Не сказать, что в «Уэнсдей» все настолько плохо. Новый директор школы, ушлый Дорт в исполнении Стива Бушеми, неизменно приковывает к себе зрительское внимание: отчасти из-за таланта актера, но отчасти — потому что в его одновременно слащавом и жутком персонаже кроется какая-то загадочная червоточина. То же самое можно сказать о Вещи — бродячей руке Аддамс, у которого обнаруживается неожиданно трагическая предыстория. Или про дядю Фестера (Фред Армисен) — извечного балагура и мазохиста, с удовольствием участвующего в авантюрах Уэнсдей. Про каждого из них можно было бы снять отдельный сериал, но в рамках нынешнего шоу они обречены быть яркими второплановыми персонажами — на удивление более интересными и увлекательными, чем все студенты Неверомора вместе взятые.
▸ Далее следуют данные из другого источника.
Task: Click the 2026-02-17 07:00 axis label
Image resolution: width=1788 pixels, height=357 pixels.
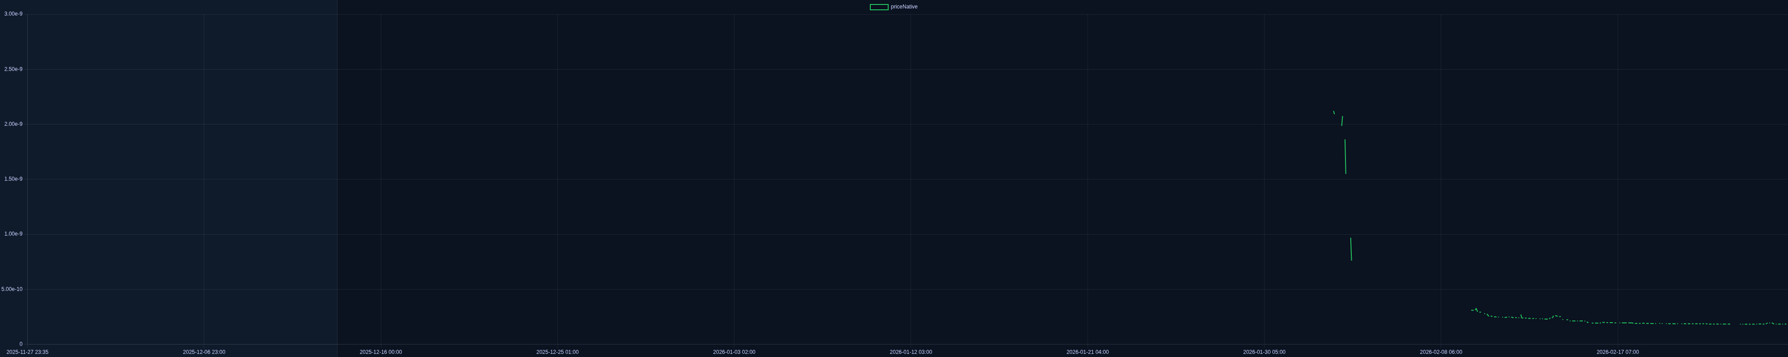Action: [1617, 352]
Больше всего разочаровывает, с какой скоростью «Уэнсдей» стремительно летит в пропасть мыльной оперы. В финале второго сезона сериал совершает, возможно, непоправимую ошибку: вместо ответов на загадки он предоставляет зрителю генеалогическое дерево. Злодеи и герои оказываются либо давно потерянными родственниками, либо старыми друзьями, превратившимися во врагов. Остальных же героев старательно шипперят и скрещивают между собой: они сходятся, расходятся, узнают об изменах, но вскоре выясняют, что, возможно, просто не так друг друга поняли. Разумеется, у всего этого есть логическое обоснование. Создатели «Уэнсдей» как бы невзначай через героев подчеркивают, что их шоу — вообще-то история о принятии своих эмоций, умении слушать и необходимости быть открытым с близкими. Но сводя сериал до всех этих избитых тем-хэштегов, авторы добровольно расписываются в собственной неспособности творить волшебство: ведь магия — это не сухой расчет, а что-то чистое и случайное. Во втором же сезоне «Уэнсдей» ничего случайного нет, поэтому и удивляться, собственно, нечему.